DataTuningParams
A class including all required information to tune the data parameters for unsupervised and regression Coreset trees: CoresetTreeServiceDTR
,
CoresetTreeServiceKMeans
,
CoresetTreeServiceLR
,
CoresetTreeServicePCA
,
CoresetTreeServiceSVD
.
The parameters of the class are treated as a param_grid
and a Coreset tree will be built for each combination of parameters.
Parameter name | Type | Description |
---|---|---|
General Parameters | ||
coreset_size | List[Optional[Union[int, float]]] |
Represents the coreset size of each node in the coreset tree. If None, the coreset size is not specified.
If provided as a float, it represents the ratio between each chunk and the resulting coreset.
In any case the coreset_size is limited to 60% of the chunk_size.
If provided as int, it is the number of samples. The coreset is constructed by sampling data instances
from the dataset based on their calculated importance. Since each instance may be sampled more than once,
in practice, the actual size of the coreset is mostly smaller than coreset_size.
Example: 'coreset_size': [1000, 5000, 10000] |
deterministic_size | List[Optional[Union[int, float]]] |
The ratio of the coreset_size, which is selected deterministically, based on the calculated importance.
If None, the deterministic size is not specified and the Coreset would sample all its samples probabilistically.

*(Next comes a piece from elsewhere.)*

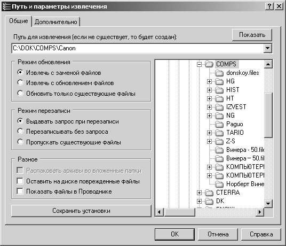The image size is (286, 246).
Task: Select the donskoy.files folder icon
Action: [x=219, y=73]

Example: 'deterministic_size': [0.1, 0.2, None] |
det_weights_behaviour | List[Optional[str]] |
Determines how the weights of the Coreset samples will be calculated. The default is auto , which defaults to keep
Example: 'det_weights_behaviour': ['keep', 'inv'] |
Code example:
data_tuning_params = {
'coreset_size': [500, 2000, 5000],
'deterministic_size': [0.1, 0.3, None],
'det_weights_behaviour': ['keep', 'inv']
}
service = CoresetTreeServiceDTR(data_tuning_params=data_tuning_params, ...)